Any time the body is faced with challenge, it must produce a response that helps it cope with that challenge. If the individual has the neurobiological, physiological, psychological and behavioural tools to rise to the challenge, all is good.

This version of stress is beneficial – it involves goal oriented behaviour, it enhances performance and the more practice an individual gets at ‘good’ stress, the better they become at coping with their world.

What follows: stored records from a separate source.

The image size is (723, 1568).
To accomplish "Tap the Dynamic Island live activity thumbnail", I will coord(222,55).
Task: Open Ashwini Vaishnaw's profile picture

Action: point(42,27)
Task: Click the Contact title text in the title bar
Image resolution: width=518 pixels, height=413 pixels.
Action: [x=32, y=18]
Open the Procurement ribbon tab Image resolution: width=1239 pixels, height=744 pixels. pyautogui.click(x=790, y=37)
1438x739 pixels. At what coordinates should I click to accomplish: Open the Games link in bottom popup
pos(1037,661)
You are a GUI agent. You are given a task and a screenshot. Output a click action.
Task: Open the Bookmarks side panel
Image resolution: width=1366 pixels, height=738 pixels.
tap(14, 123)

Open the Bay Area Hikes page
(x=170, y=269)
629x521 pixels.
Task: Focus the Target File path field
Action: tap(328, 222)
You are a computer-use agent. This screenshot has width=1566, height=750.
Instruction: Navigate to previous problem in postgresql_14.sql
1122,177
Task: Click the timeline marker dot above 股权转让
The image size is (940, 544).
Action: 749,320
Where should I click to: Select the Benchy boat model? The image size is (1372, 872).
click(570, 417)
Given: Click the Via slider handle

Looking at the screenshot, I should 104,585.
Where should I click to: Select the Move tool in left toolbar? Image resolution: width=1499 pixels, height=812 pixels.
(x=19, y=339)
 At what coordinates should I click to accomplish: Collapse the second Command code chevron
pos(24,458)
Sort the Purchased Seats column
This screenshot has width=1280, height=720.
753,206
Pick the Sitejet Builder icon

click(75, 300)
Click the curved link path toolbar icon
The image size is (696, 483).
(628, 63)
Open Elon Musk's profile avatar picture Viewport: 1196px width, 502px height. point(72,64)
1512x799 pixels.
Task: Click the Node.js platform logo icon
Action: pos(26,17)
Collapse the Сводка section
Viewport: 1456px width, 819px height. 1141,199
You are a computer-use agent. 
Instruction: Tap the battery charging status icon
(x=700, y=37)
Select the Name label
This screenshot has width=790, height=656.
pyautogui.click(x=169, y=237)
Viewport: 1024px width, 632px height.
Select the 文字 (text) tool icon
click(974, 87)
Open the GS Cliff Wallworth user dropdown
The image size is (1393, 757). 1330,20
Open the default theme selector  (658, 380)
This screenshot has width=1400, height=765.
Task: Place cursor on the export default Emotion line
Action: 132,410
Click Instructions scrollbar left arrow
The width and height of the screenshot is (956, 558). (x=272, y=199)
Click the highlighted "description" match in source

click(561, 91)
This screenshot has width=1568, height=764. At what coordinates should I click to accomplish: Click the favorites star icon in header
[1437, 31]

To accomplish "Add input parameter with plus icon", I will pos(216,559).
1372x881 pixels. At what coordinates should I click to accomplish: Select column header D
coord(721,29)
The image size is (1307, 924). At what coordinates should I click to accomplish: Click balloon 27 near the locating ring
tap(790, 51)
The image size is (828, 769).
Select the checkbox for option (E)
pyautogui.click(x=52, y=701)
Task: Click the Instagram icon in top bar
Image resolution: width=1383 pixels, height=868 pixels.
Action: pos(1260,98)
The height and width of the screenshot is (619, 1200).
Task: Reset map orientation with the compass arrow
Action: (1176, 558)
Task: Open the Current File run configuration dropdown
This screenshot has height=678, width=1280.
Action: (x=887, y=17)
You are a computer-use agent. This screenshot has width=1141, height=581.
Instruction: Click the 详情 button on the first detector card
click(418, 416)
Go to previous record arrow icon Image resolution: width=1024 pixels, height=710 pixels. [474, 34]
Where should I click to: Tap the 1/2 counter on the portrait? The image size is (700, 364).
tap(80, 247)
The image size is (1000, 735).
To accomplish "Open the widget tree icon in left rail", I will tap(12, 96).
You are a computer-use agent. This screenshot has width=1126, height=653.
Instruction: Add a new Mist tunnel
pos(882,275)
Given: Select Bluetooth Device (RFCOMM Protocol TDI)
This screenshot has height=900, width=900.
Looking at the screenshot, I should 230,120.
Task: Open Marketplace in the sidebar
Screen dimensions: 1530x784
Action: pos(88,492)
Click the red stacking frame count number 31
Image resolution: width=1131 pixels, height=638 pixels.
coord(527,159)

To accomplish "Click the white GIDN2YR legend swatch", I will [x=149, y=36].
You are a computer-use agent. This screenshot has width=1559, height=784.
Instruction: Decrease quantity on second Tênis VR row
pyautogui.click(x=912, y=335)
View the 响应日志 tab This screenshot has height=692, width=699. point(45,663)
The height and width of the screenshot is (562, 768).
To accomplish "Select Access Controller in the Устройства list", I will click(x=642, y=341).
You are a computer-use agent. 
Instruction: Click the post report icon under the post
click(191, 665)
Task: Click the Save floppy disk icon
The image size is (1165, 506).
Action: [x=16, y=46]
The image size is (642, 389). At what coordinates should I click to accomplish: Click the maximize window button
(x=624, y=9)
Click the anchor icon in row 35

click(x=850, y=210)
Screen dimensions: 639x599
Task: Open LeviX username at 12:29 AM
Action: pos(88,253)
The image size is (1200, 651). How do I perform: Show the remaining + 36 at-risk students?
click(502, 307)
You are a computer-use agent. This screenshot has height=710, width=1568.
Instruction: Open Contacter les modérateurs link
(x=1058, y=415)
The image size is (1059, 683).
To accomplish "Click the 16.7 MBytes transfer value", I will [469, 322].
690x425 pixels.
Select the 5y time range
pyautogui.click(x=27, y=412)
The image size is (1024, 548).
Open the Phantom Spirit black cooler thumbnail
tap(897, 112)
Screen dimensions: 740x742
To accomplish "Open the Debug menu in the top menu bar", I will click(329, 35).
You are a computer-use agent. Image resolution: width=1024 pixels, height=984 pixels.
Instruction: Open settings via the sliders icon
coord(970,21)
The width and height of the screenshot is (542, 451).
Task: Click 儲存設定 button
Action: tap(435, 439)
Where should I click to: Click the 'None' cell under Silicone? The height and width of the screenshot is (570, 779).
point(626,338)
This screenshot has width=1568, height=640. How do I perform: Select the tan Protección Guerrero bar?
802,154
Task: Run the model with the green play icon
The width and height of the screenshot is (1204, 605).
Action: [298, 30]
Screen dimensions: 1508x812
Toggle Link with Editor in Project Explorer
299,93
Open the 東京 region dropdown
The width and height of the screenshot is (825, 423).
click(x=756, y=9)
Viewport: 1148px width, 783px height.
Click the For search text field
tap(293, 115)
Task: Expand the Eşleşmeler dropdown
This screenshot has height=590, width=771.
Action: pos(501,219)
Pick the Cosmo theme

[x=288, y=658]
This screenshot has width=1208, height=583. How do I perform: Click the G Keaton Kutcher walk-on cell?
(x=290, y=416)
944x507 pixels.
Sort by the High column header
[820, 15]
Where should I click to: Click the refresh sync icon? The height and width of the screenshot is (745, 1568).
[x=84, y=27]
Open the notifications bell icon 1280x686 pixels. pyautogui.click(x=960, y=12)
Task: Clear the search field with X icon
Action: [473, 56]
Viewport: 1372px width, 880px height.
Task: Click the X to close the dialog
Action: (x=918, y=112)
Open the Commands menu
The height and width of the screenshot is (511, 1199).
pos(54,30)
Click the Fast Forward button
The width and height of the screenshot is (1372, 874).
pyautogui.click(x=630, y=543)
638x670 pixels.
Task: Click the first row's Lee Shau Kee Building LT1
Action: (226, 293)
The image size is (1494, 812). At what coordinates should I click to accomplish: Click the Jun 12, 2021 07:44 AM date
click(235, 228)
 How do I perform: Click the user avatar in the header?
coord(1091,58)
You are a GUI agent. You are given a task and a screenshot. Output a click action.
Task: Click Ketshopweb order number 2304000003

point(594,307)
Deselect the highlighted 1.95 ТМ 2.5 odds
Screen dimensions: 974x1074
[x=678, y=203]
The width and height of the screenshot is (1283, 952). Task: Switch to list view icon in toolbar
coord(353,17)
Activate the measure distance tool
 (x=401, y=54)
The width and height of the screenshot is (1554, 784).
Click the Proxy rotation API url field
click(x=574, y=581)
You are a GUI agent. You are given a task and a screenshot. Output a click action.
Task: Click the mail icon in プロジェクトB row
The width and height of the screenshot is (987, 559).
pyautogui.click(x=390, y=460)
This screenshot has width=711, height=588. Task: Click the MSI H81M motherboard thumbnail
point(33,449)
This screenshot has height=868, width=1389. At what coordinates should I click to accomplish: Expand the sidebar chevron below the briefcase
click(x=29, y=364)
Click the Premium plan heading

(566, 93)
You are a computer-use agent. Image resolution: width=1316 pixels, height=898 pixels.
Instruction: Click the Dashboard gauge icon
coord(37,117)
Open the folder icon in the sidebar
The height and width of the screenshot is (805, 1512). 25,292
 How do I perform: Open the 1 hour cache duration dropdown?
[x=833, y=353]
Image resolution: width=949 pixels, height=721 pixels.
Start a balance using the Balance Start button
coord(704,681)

But, where the individual doesn’t have the right tools, they may experience the negative effects associated with stress such as neurological damage affecting learning, memory and future sensitivity to stress, feelings of loss of control and anxiety, physical damage to organs and behaviour that may appear fearful, anxious, or aggressive.

Avoidance of the stressor is really the brain’s main aim – the brain would rather be stressed than dead. So, stress causes the individual to be more vigilant, on the look out for stressors to avoid. In dog training, we often called this raised state of awareness arousal.

img_9045

Your dog on stress

When the stress systems engage, everything is escalated: the individual’s sensitivity, vigilance, activity. But the body can’t perform in this heightened state over long periods; increases in breathing, heart rate, blood pressure, circulation of stress related hormones and neurochemicals will have detrimental effects on body and brain over time.

To counter this, an opposing system is activated to help turn off the stress response and bring the body back to a more even keel. That’s certainly how things are supposed to work but this is where it can get tricky…

Just like us, animals develop skills (or behaviours) for coping with stress, helping the body calm. And they need help in developing these skills, especially during adolescence.

Stress responses happen in ancient parts of the brain, in and around the Limbic system, and when this is engaged in monitoring the environment and keeping the body safe, higher thinking parts of the brain, in the cortex, are inhibited.
This makes sense – if the brain is worried about safety, wasting time on thinking may not be terribly helpful.

When stressed, the brain and body are in a more reactionary state and not as well able to think through problems.

img_e8317

Enrichment, challenge and stress

Instead of referring to it as stress, using the term ‘challenge’ may be a better fit in terms of understanding how stress can benefit us, as well as have negative effects.

When the body is challenged it must be able to adapt so that it can cope with and recover from stress.

Good stress will be appropriately challenging, motivating the animal to respond – they will have the tools to cope with the challenge and therefore recover once they have dealt with it.

This might not be the case where the animal doesn’t have the necessary behaviours allowing it to rise to the challenge, where it is exposed to cumulative or sequential stressors so doesn’t have sufficient time to recover in between, or where they are unable to escape exposure.

img_3659

Enrichment must be enriching; that means that appropriate enrichment must provide the animal with outlets and opportunities for good stress. Otherwise, it’s not enrichment.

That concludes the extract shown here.